Return every line below in which "green" appears.

(Data extracts Opens)

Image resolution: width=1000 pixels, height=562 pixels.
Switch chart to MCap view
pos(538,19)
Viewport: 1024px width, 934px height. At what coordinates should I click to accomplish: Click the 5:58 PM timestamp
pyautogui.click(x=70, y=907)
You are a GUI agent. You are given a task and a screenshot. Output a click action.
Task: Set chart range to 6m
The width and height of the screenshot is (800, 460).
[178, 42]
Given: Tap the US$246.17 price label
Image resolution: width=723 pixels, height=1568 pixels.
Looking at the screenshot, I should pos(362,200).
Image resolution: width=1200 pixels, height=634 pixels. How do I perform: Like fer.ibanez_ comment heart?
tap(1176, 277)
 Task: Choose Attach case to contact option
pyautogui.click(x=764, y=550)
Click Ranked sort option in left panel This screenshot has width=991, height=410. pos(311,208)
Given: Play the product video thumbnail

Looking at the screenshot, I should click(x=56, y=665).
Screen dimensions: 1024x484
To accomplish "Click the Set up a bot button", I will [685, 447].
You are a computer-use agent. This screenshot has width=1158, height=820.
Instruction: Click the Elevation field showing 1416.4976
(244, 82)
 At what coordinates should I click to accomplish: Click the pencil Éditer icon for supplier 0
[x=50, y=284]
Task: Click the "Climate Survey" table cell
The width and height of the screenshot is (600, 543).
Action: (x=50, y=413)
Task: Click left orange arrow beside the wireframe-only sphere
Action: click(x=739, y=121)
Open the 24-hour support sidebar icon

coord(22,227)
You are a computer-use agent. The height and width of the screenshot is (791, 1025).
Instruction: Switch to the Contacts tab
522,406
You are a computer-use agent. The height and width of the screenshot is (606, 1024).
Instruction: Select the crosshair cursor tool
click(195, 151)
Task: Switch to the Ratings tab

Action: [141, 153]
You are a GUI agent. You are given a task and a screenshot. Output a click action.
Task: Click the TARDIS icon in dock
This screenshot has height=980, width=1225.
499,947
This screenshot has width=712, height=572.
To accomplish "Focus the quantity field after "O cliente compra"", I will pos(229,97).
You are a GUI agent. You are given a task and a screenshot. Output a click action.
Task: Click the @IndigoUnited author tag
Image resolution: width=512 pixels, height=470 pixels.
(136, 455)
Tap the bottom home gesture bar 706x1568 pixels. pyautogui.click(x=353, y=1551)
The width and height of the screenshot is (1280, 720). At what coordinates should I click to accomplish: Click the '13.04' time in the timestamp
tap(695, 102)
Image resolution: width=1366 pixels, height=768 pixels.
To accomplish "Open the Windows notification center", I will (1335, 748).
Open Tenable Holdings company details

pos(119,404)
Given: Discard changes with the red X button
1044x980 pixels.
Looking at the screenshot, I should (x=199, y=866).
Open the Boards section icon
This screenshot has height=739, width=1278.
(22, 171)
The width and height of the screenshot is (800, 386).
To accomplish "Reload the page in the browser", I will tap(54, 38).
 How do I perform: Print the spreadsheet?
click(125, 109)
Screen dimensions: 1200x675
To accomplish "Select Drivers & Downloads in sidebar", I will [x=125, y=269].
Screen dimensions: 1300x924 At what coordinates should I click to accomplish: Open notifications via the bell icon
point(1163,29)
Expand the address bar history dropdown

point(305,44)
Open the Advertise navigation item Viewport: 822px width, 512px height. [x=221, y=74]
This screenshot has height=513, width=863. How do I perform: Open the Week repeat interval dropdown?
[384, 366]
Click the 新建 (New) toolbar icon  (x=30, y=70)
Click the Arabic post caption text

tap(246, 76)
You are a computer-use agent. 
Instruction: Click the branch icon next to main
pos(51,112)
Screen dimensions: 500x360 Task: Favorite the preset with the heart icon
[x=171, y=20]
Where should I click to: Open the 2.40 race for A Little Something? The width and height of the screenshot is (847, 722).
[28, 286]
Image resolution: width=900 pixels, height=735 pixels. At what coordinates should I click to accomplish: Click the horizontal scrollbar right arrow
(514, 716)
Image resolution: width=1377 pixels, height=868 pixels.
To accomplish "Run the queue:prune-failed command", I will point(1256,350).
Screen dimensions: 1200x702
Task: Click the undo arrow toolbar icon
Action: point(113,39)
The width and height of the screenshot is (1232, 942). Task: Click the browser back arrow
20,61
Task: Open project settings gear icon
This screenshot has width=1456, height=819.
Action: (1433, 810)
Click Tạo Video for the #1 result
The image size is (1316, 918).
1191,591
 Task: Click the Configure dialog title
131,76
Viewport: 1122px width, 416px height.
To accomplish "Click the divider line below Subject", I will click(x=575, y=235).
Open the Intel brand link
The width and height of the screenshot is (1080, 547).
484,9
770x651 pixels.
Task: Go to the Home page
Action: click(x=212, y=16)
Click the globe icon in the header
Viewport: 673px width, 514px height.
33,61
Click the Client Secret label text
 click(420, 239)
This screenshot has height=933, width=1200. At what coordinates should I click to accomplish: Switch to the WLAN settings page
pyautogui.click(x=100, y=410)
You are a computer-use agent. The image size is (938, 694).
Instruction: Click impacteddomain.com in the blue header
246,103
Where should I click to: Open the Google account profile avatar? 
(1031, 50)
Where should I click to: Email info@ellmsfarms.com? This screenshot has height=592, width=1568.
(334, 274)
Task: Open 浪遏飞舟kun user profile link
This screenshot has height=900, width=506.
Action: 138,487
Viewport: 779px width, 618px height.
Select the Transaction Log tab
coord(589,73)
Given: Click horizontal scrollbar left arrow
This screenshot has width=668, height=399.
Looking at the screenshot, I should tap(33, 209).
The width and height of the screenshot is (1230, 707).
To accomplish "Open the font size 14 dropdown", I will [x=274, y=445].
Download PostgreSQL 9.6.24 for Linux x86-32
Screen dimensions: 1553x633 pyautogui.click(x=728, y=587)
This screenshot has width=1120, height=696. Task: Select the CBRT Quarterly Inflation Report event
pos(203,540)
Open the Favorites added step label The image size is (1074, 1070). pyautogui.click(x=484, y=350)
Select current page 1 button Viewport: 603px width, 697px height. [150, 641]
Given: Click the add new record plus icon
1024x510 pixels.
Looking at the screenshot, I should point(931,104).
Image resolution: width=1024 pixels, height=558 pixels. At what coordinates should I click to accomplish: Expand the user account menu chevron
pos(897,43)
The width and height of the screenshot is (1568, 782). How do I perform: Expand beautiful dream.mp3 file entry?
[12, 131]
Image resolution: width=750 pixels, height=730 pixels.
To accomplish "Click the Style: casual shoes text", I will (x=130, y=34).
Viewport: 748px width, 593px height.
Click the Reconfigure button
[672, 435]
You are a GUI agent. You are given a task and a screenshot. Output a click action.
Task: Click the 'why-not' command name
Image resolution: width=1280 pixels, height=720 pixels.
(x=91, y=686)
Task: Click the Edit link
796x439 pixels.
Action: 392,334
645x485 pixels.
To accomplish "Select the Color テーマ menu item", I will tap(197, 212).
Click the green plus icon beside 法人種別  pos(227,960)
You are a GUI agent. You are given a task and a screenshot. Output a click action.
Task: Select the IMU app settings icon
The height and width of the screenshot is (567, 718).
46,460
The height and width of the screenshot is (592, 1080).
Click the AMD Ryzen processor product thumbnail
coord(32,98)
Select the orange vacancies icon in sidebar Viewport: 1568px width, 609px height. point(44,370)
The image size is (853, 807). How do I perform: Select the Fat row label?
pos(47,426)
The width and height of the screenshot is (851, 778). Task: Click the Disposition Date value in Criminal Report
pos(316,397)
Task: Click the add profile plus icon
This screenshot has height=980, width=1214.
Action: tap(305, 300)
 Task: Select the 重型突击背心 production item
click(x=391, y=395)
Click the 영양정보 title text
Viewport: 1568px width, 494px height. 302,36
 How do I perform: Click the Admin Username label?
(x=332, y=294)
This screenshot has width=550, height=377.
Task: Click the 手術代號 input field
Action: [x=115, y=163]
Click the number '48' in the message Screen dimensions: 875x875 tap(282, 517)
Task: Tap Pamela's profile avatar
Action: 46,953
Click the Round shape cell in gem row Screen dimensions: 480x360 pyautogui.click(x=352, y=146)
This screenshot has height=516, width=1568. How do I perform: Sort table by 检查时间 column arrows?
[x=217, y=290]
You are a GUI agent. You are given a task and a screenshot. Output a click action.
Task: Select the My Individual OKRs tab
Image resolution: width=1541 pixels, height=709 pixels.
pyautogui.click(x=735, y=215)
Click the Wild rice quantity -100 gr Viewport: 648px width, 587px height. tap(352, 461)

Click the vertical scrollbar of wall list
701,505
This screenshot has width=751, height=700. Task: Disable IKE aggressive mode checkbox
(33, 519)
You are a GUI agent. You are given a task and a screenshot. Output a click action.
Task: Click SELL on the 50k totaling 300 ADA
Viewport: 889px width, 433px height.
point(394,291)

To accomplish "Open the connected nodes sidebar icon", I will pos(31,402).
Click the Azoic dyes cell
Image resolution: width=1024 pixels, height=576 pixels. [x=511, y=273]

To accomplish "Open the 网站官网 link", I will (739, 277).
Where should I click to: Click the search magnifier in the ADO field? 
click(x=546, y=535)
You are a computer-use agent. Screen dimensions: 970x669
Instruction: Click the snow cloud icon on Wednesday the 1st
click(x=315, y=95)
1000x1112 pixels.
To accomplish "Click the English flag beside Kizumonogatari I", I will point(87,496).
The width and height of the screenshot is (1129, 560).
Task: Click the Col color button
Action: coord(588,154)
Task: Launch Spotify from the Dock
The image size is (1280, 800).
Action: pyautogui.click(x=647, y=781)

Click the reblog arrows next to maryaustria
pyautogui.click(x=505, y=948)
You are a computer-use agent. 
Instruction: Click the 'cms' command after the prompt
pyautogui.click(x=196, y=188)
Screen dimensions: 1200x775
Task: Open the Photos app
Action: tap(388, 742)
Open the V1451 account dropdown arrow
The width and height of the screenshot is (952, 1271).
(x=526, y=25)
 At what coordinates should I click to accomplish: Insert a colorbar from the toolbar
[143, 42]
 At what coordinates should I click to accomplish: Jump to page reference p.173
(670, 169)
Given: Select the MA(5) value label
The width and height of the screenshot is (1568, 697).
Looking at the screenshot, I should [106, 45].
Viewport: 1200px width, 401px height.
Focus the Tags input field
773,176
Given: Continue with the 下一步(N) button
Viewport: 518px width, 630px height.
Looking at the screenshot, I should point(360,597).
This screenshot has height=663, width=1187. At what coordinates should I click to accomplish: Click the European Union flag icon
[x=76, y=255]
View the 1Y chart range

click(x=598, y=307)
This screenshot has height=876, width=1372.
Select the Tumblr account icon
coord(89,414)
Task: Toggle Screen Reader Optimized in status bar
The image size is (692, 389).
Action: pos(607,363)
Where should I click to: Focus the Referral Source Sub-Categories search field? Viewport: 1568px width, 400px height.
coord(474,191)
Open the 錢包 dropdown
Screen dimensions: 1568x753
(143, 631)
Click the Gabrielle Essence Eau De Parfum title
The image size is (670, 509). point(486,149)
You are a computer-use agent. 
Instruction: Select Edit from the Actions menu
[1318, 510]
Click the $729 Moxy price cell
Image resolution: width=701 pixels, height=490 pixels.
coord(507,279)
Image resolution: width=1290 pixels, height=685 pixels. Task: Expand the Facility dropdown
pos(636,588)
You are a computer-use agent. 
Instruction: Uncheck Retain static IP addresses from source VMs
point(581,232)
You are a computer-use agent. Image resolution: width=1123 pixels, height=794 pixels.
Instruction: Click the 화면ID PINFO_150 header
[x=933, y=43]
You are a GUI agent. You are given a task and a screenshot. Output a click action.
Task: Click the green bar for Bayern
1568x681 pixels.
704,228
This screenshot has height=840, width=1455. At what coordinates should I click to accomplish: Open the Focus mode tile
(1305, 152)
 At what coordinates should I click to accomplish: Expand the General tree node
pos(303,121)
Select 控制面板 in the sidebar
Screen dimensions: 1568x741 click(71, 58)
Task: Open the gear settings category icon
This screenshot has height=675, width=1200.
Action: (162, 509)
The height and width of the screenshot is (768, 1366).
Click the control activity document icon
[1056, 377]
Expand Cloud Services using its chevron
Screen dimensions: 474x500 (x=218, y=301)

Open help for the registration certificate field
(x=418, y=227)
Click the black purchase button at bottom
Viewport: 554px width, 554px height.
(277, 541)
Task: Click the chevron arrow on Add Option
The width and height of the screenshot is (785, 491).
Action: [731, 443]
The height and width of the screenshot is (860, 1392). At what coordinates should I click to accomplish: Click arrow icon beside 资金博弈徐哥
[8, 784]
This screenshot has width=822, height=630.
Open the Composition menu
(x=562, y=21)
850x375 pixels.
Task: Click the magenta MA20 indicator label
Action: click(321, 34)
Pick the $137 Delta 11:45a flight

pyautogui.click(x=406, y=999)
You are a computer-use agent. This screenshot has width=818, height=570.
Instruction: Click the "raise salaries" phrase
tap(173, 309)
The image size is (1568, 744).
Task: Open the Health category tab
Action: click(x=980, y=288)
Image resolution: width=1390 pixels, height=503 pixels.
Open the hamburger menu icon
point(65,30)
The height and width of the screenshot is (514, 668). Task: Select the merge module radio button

(Data extracts Closes)

> _Reply to the task_
Click the green plus icon beside 法人種別  pos(227,960)
Task: Click the green bar for Bayern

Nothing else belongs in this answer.